ASSIGNMENT: Look through the records, and whenever a line includes the word "Development", copy it.

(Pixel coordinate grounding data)
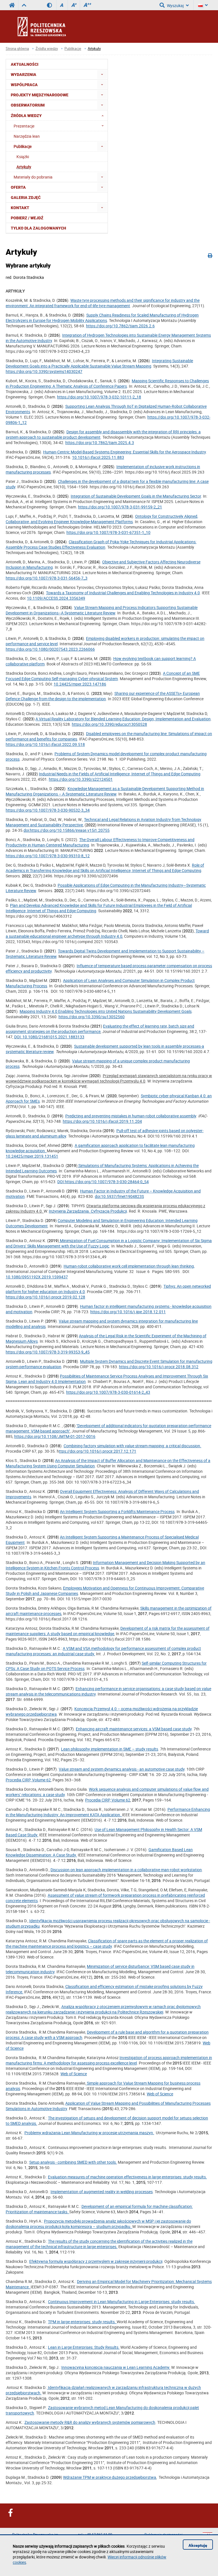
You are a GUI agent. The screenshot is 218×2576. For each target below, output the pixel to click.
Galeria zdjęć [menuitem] (26, 197)
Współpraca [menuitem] (24, 84)
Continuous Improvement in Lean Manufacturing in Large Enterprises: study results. (121, 2301)
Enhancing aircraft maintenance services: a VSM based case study (134, 1729)
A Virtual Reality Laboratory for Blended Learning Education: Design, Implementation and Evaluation (123, 719)
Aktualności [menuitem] (24, 64)
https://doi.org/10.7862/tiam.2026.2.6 (120, 325)
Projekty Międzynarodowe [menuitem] (39, 95)
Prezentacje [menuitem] (24, 126)
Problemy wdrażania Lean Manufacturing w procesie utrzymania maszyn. (89, 2132)
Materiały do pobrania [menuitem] (33, 177)
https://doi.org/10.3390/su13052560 (91, 1016)
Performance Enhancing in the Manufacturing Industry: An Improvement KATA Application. (108, 1812)
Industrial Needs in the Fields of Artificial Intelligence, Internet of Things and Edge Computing (119, 773)
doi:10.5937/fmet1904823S (119, 1196)
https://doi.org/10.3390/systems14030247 (44, 371)
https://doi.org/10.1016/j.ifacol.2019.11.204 (102, 1121)
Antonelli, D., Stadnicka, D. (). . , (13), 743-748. (106, 1118)
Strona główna (17, 48)
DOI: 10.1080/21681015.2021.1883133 (49, 1036)
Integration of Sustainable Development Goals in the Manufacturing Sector (136, 496)
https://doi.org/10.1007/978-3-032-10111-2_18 (99, 397)
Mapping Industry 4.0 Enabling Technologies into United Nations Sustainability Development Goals (106, 1011)
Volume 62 (41, 1780)
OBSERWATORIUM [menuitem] (28, 105)
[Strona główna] (57, 26)
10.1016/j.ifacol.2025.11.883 (98, 457)
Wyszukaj (175, 5)
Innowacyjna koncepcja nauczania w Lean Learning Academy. (115, 2367)
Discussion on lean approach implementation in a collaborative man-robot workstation (126, 1869)
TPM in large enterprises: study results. (82, 2321)
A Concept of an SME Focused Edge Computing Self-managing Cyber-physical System (103, 675)
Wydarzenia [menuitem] (23, 74)
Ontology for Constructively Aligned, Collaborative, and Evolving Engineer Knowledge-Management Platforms (102, 518)
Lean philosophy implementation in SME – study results (109, 1749)
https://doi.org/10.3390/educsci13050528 (109, 724)
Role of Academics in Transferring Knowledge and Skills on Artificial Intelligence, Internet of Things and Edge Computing (105, 867)
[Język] (203, 5)
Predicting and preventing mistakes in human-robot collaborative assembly (130, 1116)
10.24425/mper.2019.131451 (32, 1156)
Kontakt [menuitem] (20, 207)
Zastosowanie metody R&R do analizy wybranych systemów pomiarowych (89, 2422)
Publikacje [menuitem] (23, 146)
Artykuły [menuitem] (23, 166)
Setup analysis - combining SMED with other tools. (73, 2162)
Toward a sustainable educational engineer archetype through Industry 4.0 (107, 933)
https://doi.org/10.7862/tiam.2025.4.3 (99, 442)
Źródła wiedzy (46, 48)
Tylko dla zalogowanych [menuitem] (38, 228)
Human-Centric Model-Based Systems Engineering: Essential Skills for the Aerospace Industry (124, 452)
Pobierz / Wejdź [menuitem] (27, 218)
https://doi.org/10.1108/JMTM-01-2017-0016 (54, 1436)
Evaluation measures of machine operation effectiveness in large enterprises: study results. (127, 2177)
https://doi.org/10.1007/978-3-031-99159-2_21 (120, 507)
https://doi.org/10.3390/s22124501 (81, 779)
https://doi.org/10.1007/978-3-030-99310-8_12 (48, 855)
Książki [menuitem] (22, 156)
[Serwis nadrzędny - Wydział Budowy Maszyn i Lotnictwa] (24, 5)
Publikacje (72, 48)
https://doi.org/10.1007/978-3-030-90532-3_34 (48, 810)
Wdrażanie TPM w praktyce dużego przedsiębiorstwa (109, 2477)
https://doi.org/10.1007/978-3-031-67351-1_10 (108, 532)
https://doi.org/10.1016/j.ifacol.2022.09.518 (45, 744)
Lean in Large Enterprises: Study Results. (84, 2347)
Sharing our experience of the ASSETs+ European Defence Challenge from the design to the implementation (103, 696)
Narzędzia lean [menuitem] (27, 136)
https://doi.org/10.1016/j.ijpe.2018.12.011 (128, 1311)
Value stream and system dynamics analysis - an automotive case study (122, 1769)
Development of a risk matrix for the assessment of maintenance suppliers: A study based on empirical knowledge (107, 1631)
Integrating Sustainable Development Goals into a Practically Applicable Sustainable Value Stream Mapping (99, 363)
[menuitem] (102, 74)
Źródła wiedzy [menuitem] (26, 115)
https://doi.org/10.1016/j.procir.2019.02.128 (45, 1297)
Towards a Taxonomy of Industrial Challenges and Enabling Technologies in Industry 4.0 (123, 592)
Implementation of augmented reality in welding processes (102, 2191)
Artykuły (94, 48)
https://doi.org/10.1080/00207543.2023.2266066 (50, 649)
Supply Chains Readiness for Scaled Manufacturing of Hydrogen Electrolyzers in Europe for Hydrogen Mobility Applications (102, 317)
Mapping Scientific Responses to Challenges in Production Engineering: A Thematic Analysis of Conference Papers (107, 383)
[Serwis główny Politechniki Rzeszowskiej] (12, 5)
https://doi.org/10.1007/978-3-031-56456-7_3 (46, 578)
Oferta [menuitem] (18, 187)
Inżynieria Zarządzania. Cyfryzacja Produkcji (88, 1211)
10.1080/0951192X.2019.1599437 (37, 1276)
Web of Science (73, 2073)
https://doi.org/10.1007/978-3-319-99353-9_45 (48, 1352)
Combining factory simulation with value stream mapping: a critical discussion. (132, 1445)
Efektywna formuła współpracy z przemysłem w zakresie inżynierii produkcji (95, 2261)
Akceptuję (197, 2545)
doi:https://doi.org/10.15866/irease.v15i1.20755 (67, 830)
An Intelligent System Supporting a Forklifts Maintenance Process (117, 1511)
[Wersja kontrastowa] (51, 5)
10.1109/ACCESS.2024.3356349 (56, 598)
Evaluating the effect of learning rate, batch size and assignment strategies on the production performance (100, 1028)
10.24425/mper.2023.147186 (80, 684)
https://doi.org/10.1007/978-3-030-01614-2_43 (108, 1392)
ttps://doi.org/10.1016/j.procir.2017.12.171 (97, 1451)
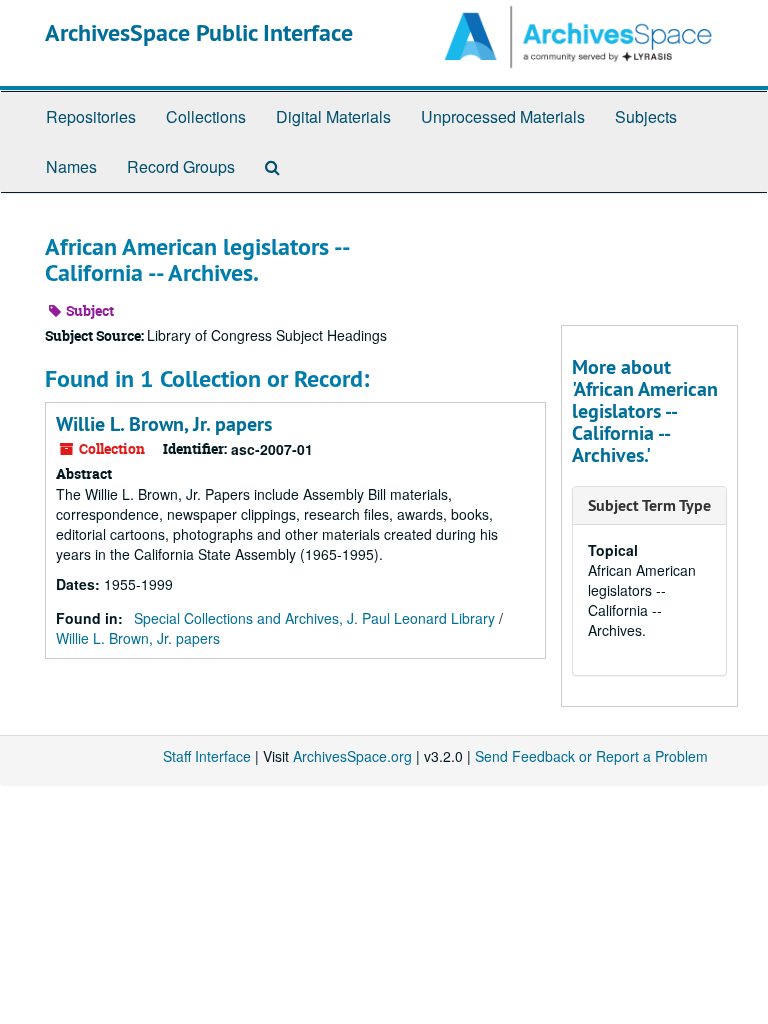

RESPONSE:
Integration of Sustainable Development Goals in the Manufacturing Sector (136, 496)
Mapping Industry 4.0 Enabling Technologies into United Nations Sustainability Development Goals (106, 1011)
Development of a risk matrix for the assessment of maintenance suppliers: A study based on empirical knowledge (107, 1631)
Integrating Sustainable Development Goals into a Practically Applicable Sustainable Value Stream Mapping (99, 363)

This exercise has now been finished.